Dona Lúcia, ao contrário das mães tradicionais, sempre incentivou Glauber para fazer cinema. Adolescente, ela, ao invés de lhe dar um automóvel, como todo jovem deseja, ele, consultado, preferiu uma câmera 16mm para filmar. Quando das filmagens de Barravento, na praia de Buraquinho, distante da cidade, Dona Lúcia preparava quarenta marmitas para que o pessoal da equipe técnica não ficasse sem almoçar - a produção dava apenas para se fazer o filme e muito mal para alimentar seus participantes. Embora não creditada (o único, segundo ela, que a creditou foi Joaquim Pedro de Andrade em Os inconfidentes), Dona Lúcia fez alguns figurinos de Deus e o diabo na terra do sol e O dragão da maldade contra o santo guerreiro, entre outros filmes do filho querido.

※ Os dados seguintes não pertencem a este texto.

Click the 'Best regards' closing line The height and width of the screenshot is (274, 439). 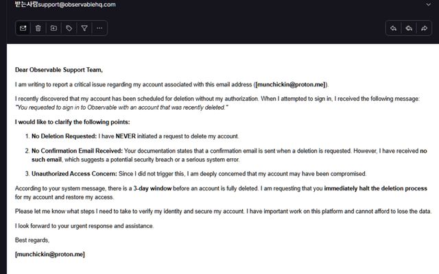pos(32,240)
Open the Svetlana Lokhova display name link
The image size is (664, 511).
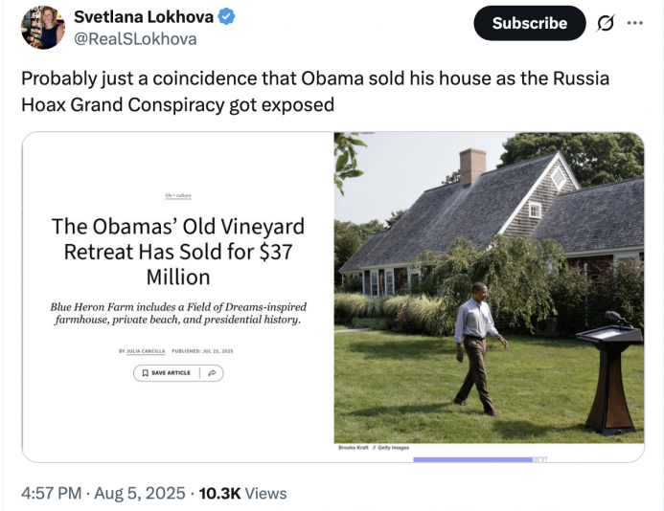[144, 17]
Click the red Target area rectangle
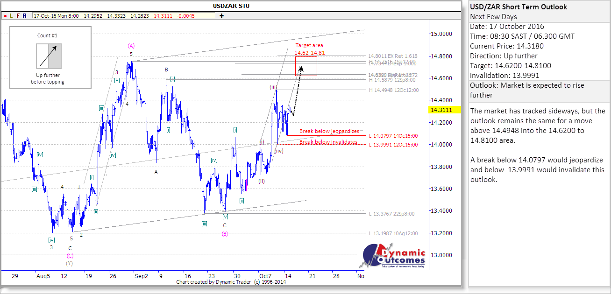This screenshot has height=294, width=611. coord(306,66)
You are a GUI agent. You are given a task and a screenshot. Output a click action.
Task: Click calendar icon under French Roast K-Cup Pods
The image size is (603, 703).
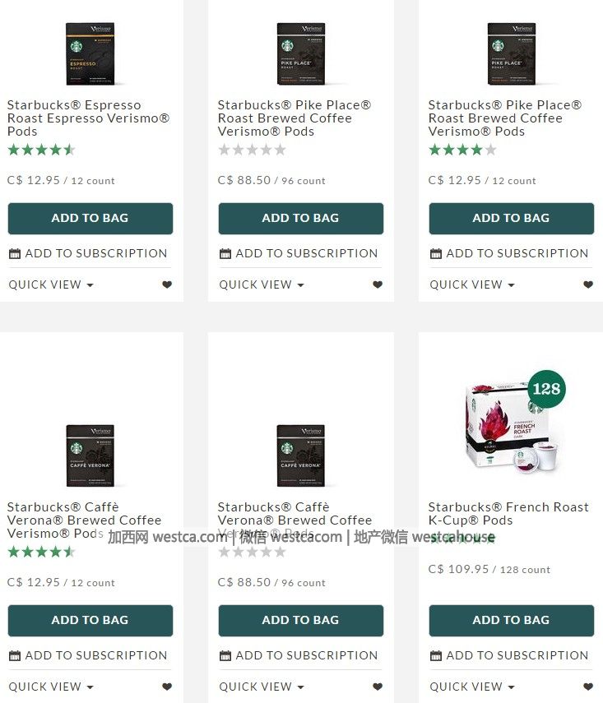(x=436, y=656)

O mais incrível é que Dona Lúcia pulou uma fogueira também no que diz respeito à sua saúde. Há quatro anos atrás, quase aos 90, submeteu-se a uma cirurgia de revascularização miocárdica, a famosa ponte de safena. Na sua idade, e a considerar ser uma operação bastante invasiva, Dona Lúcia tirou de letra. E não é a primeira que faz. Há 20 anos, submeteu-se à mesma cirurgia, sempre com êxito considerável. Uma vez, perguntei a ela o que era colocar uma ponte de safena. Me respondeu: "André, está vendo aquela estrada de asfalto, deite-se ali e sinta um caminhão pesado passar por cima de você!" Há dois anos também já passei por esta faca – questão genética, principalmente, e o auxílio de excelentes coadjuvantes: cigarro e álcool e vida sedentária, cujo esporte favorito está no levantamento de copos.

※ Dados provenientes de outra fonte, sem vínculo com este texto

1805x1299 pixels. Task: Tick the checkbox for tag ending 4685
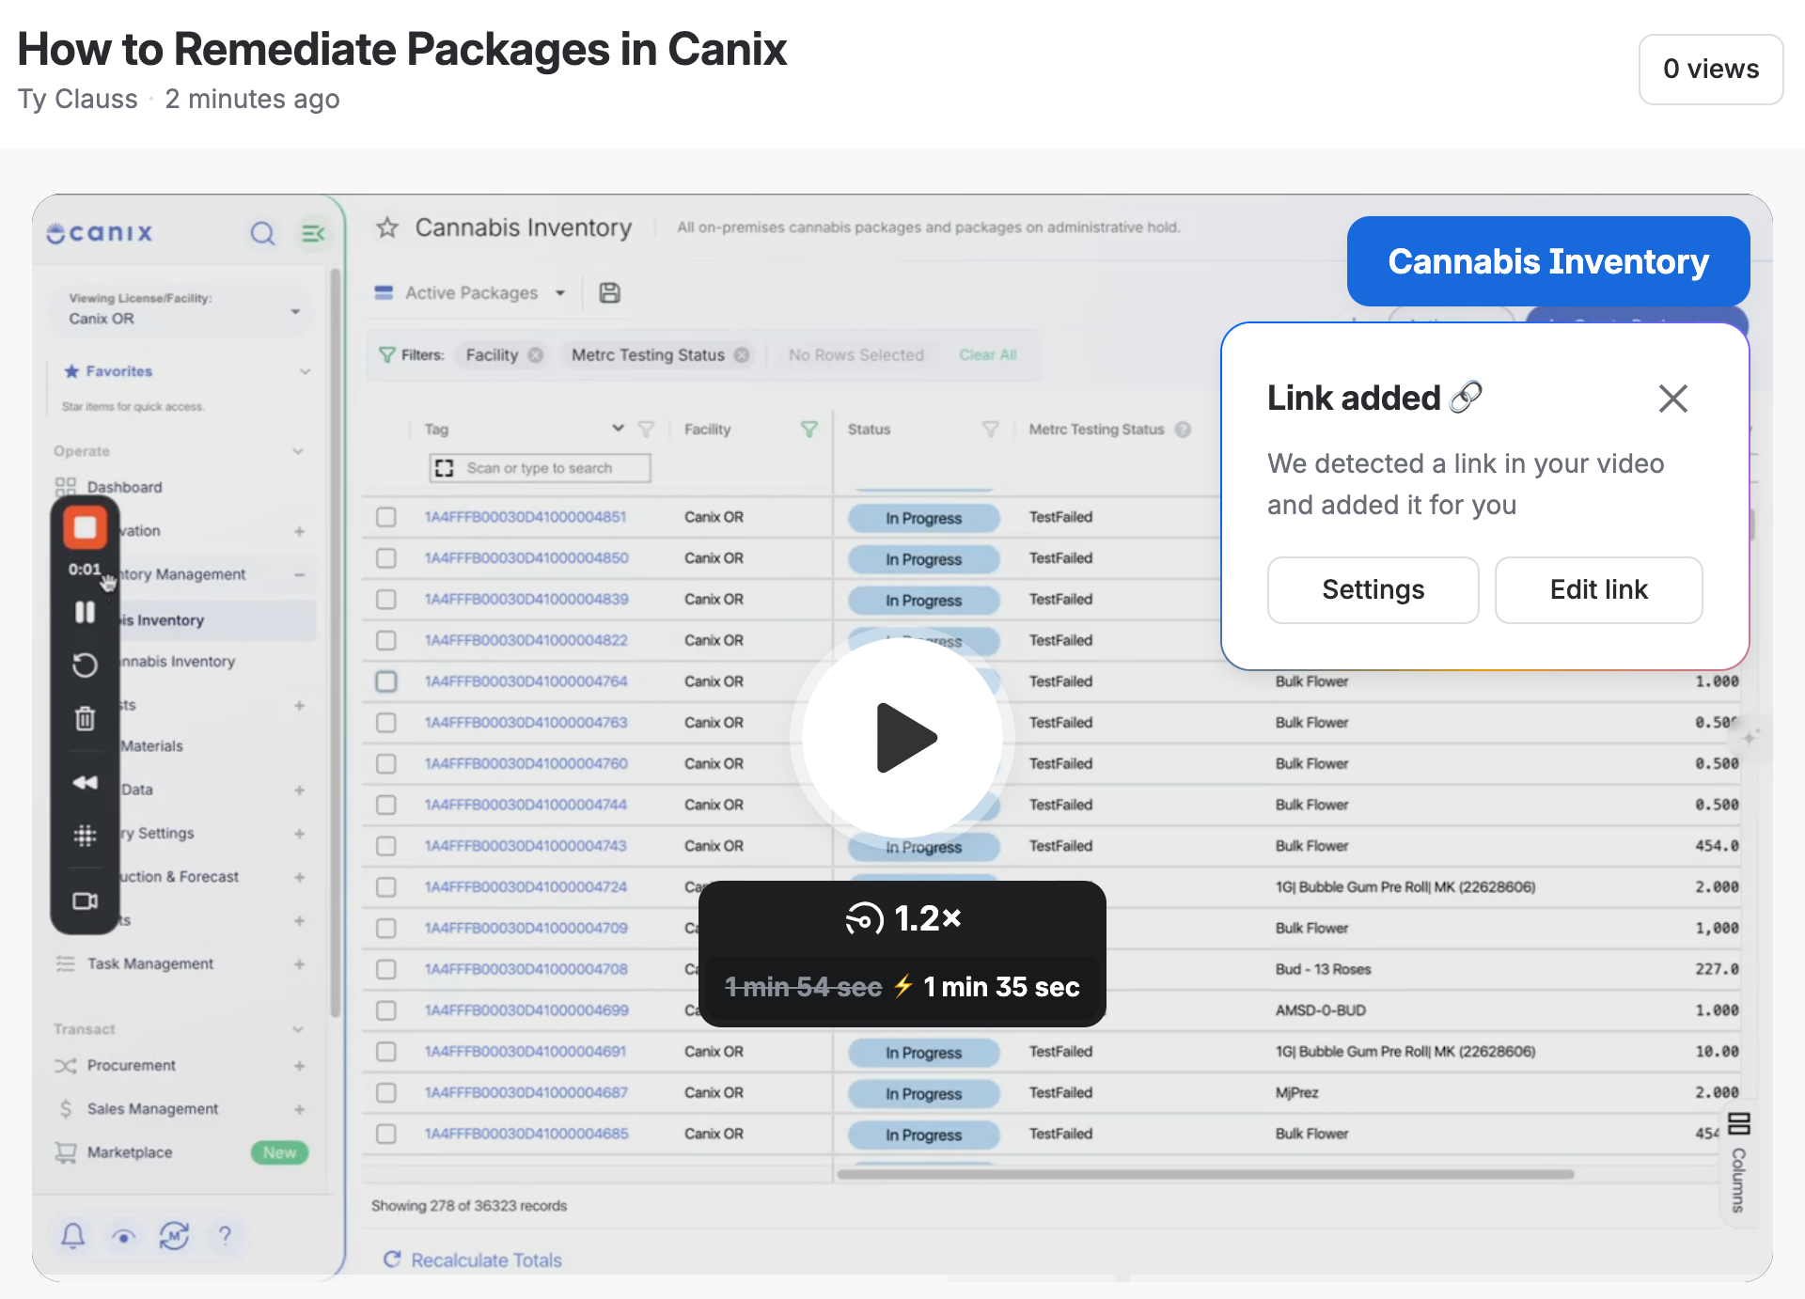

Vi recentemente, no Canal Brasil, dois documentários sobre a mater glauberiana: Abry, de Paloma Rocha (filha de Glauber com Helena Ignês) e Joel Pizzini, e Lúcia Lux, de Neville D'Almeida. Vale lembrar que dois cineastas baianos, José Umbelino e Fernando Belens, fizeram, há alguns anos, um bom documentário sobre a figura de Dona Lúcia Rocha: A mãe.
O título do filme de Paloma é tirado de uma frase da própria Dona Lúcia, que, ao ouvir do médico que tem um problema que precisa, para ser extinto, de uma operação invasiva, com a abertura do peito, ela repete: “Abre, abre, abre”. Paloma, para dar um tom, substituiu, no título, o “e” pelo “y”, e ficou Abry. O outro, de Neville, vale pelas entrevistas com ela, pelos depoimentos que dá sobre a vida e sobre Glauber, como conta quando o filho foi preso durante a ditadura e a espera angustiosa, dias e dias, pela sua volta. Já o filme da dupla Umbelino e Belens creio mais completo.
Visitem o Templo Glauber pela internet: http://www.tempoglauber.com.br
2 comentários:
Glauber foi o que foi, é o que é, será o que será devido a dedicação de D. Lúcia. Da primeira câmera aos ajustes finais do TEMPO GLAUBER, tudo isso passou pelas mãos de D. Lúcia. Salve! D. Lúcia Rocha!
Dona Lúcia é a própria mãe do novo cinema, do cinema novo, do cinema brasileiro e do cinema bahaiano. Nunca vou esquecer os botões bordados por suas mãos na meia de Dadá, em Deus e o Diabo...Vida Longa a D. Lúcia!